Task goal -> Copy every one of the records below word for word, leaving each line unchanged.

Record list ->

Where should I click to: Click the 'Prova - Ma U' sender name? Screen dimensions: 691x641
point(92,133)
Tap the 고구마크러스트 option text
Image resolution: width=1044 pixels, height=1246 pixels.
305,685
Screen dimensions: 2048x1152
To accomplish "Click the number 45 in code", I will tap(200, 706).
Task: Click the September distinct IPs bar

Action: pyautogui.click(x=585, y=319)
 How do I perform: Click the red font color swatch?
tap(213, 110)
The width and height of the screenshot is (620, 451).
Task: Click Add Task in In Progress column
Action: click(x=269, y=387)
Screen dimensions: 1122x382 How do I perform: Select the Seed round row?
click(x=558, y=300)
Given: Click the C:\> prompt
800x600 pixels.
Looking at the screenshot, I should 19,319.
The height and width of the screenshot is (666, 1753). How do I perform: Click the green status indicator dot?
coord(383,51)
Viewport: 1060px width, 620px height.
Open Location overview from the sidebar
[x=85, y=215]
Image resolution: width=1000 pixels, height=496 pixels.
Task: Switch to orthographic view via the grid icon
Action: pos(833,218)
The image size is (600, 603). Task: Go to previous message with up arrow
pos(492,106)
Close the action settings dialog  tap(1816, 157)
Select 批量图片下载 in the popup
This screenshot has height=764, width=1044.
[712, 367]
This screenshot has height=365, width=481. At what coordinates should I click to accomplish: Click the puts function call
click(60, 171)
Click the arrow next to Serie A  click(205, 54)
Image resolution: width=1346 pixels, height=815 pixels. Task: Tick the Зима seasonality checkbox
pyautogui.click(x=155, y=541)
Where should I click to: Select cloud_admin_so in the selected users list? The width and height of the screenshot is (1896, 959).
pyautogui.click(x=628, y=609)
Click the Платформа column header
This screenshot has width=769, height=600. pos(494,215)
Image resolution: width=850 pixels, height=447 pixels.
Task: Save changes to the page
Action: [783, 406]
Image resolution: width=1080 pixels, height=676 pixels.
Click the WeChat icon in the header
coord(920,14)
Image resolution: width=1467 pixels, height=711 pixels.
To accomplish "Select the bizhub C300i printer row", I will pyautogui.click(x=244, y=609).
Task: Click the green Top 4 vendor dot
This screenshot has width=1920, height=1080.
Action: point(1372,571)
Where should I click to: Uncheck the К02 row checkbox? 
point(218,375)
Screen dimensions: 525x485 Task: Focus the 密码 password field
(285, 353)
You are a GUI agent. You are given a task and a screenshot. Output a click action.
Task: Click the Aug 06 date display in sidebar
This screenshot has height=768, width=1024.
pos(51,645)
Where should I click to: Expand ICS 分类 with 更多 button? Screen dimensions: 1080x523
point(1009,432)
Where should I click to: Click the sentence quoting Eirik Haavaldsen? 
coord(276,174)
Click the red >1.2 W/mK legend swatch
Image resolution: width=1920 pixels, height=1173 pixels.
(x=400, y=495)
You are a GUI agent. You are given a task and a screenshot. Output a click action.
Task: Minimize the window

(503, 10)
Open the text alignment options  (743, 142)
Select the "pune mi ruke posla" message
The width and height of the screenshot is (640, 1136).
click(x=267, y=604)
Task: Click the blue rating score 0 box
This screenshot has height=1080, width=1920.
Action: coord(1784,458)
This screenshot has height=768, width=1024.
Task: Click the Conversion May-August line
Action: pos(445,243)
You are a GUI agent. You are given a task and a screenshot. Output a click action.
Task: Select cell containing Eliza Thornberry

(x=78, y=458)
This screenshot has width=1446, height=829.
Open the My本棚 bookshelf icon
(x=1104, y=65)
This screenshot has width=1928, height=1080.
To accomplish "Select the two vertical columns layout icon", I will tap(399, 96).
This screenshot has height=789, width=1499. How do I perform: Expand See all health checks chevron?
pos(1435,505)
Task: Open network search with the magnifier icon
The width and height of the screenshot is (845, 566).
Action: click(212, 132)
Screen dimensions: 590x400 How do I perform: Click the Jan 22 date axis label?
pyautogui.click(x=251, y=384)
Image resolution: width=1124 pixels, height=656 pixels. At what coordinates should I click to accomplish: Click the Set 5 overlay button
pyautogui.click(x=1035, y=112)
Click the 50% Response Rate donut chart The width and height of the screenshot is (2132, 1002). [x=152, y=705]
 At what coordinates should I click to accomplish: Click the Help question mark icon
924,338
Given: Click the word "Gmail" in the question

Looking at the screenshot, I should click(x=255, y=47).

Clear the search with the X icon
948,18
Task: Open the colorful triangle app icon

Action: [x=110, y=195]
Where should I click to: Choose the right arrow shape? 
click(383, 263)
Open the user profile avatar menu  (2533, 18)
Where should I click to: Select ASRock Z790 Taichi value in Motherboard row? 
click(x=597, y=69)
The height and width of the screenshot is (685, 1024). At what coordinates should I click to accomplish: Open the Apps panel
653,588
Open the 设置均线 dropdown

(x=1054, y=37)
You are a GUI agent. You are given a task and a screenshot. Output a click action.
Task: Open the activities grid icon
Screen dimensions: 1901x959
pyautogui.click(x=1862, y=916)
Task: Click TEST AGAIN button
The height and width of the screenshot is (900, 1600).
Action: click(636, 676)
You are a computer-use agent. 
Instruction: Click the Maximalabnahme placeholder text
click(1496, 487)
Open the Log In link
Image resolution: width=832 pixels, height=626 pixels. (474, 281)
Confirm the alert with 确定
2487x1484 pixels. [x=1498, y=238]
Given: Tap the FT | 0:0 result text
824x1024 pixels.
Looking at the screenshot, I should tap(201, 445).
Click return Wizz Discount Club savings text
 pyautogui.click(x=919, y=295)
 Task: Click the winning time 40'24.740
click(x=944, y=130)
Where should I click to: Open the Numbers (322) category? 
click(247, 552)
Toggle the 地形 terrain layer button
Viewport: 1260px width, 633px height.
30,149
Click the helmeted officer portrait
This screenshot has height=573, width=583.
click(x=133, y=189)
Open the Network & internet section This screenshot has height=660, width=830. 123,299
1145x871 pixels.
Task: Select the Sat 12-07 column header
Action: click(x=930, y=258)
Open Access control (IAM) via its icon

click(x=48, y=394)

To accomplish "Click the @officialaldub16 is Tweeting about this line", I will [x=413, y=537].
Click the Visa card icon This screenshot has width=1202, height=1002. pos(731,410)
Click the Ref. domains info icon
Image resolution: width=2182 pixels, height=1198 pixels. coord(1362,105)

Response ->
Where should I click to: Click the 'Prova - Ma U' sender name? Screen dimensions: 691x641
point(92,133)
Tap the 고구마크러스트 option text
Image resolution: width=1044 pixels, height=1246 pixels.
305,685
Screen dimensions: 2048x1152
To accomplish "Click the number 45 in code", I will tap(200, 706).
Task: Click the September distinct IPs bar

Action: pyautogui.click(x=585, y=319)
 How do I perform: Click the red font color swatch?
tap(213, 110)
The width and height of the screenshot is (620, 451).
Task: Click Add Task in In Progress column
Action: click(x=269, y=387)
Screen dimensions: 1122x382 How do I perform: Select the Seed round row?
click(x=558, y=300)
Given: Click the C:\> prompt
800x600 pixels.
Looking at the screenshot, I should 19,319.
The height and width of the screenshot is (666, 1753). How do I perform: Click the green status indicator dot?
coord(383,51)
Viewport: 1060px width, 620px height.
Open Location overview from the sidebar
[x=85, y=215]
Image resolution: width=1000 pixels, height=496 pixels.
Task: Switch to orthographic view via the grid icon
Action: pos(833,218)
The image size is (600, 603). Task: Go to previous message with up arrow
pos(492,106)
Close the action settings dialog  tap(1816, 157)
Select 批量图片下载 in the popup
This screenshot has height=764, width=1044.
[712, 367]
This screenshot has height=365, width=481. At what coordinates should I click to accomplish: Click the puts function call
click(60, 171)
Click the arrow next to Serie A  click(205, 54)
Image resolution: width=1346 pixels, height=815 pixels. Task: Tick the Зима seasonality checkbox
pyautogui.click(x=155, y=541)
Where should I click to: Select cloud_admin_so in the selected users list? The width and height of the screenshot is (1896, 959).
pyautogui.click(x=628, y=609)
Click the Платформа column header
This screenshot has width=769, height=600. pos(494,215)
Image resolution: width=850 pixels, height=447 pixels.
Task: Save changes to the page
Action: [783, 406]
Image resolution: width=1080 pixels, height=676 pixels.
Click the WeChat icon in the header
coord(920,14)
Image resolution: width=1467 pixels, height=711 pixels.
To accomplish "Select the bizhub C300i printer row", I will pyautogui.click(x=244, y=609).
Task: Click the green Top 4 vendor dot
This screenshot has width=1920, height=1080.
Action: point(1372,571)
Where should I click to: Uncheck the К02 row checkbox? 
point(218,375)
Screen dimensions: 525x485 Task: Focus the 密码 password field
(285, 353)
You are a GUI agent. You are given a task and a screenshot. Output a click action.
Task: Click the Aug 06 date display in sidebar
This screenshot has height=768, width=1024.
pos(51,645)
Where should I click to: Expand ICS 分类 with 更多 button? Screen dimensions: 1080x523
point(1009,432)
Where should I click to: Click the sentence quoting Eirik Haavaldsen? 
coord(276,174)
Click the red >1.2 W/mK legend swatch
Image resolution: width=1920 pixels, height=1173 pixels.
(x=400, y=495)
You are a GUI agent. You are given a task and a screenshot. Output a click action.
Task: Minimize the window

(503, 10)
Open the text alignment options  (743, 142)
Select the "pune mi ruke posla" message
The width and height of the screenshot is (640, 1136).
click(x=267, y=604)
Task: Click the blue rating score 0 box
This screenshot has height=1080, width=1920.
Action: coord(1784,458)
This screenshot has height=768, width=1024.
Task: Click the Conversion May-August line
Action: pos(445,243)
You are a GUI agent. You are given a task and a screenshot. Output a click action.
Task: Select cell containing Eliza Thornberry

(x=78, y=458)
This screenshot has width=1446, height=829.
Open the My本棚 bookshelf icon
(x=1104, y=65)
This screenshot has width=1928, height=1080.
To accomplish "Select the two vertical columns layout icon", I will tap(399, 96).
This screenshot has height=789, width=1499. How do I perform: Expand See all health checks chevron?
pos(1435,505)
Task: Open network search with the magnifier icon
The width and height of the screenshot is (845, 566).
Action: click(212, 132)
Screen dimensions: 590x400 How do I perform: Click the Jan 22 date axis label?
pyautogui.click(x=251, y=384)
Image resolution: width=1124 pixels, height=656 pixels. At what coordinates should I click to accomplish: Click the Set 5 overlay button
pyautogui.click(x=1035, y=112)
Click the 50% Response Rate donut chart The width and height of the screenshot is (2132, 1002). [x=152, y=705]
 At what coordinates should I click to accomplish: Click the Help question mark icon
924,338
Given: Click the word "Gmail" in the question

Looking at the screenshot, I should click(x=255, y=47).

Clear the search with the X icon
948,18
Task: Open the colorful triangle app icon

Action: [x=110, y=195]
Where should I click to: Choose the right arrow shape? 
click(383, 263)
Open the user profile avatar menu  (2533, 18)
Where should I click to: Select ASRock Z790 Taichi value in Motherboard row? 
click(x=597, y=69)
The height and width of the screenshot is (685, 1024). At what coordinates should I click to accomplish: Open the Apps panel
653,588
Open the 设置均线 dropdown

(x=1054, y=37)
You are a GUI agent. You are given a task and a screenshot. Output a click action.
Task: Open the activities grid icon
Screen dimensions: 1901x959
pyautogui.click(x=1862, y=916)
Task: Click TEST AGAIN button
The height and width of the screenshot is (900, 1600).
Action: click(636, 676)
You are a computer-use agent. 
Instruction: Click the Maximalabnahme placeholder text
click(1496, 487)
Open the Log In link
Image resolution: width=832 pixels, height=626 pixels. (474, 281)
Confirm the alert with 确定
2487x1484 pixels. [x=1498, y=238]
Given: Tap the FT | 0:0 result text
824x1024 pixels.
Looking at the screenshot, I should tap(201, 445).
Click return Wizz Discount Club savings text
 pyautogui.click(x=919, y=295)
 Task: Click the winning time 40'24.740
click(x=944, y=130)
Where should I click to: Open the Numbers (322) category? 
click(247, 552)
Toggle the 地形 terrain layer button
Viewport: 1260px width, 633px height.
30,149
Click the helmeted officer portrait
This screenshot has height=573, width=583.
click(x=133, y=189)
Open the Network & internet section This screenshot has height=660, width=830. 123,299
1145x871 pixels.
Task: Select the Sat 12-07 column header
Action: click(x=930, y=258)
Open Access control (IAM) via its icon

click(x=48, y=394)

To accomplish "Click the @officialaldub16 is Tweeting about this line", I will [x=413, y=537].
Click the Visa card icon This screenshot has width=1202, height=1002. pos(731,410)
Click the Ref. domains info icon
Image resolution: width=2182 pixels, height=1198 pixels. coord(1362,105)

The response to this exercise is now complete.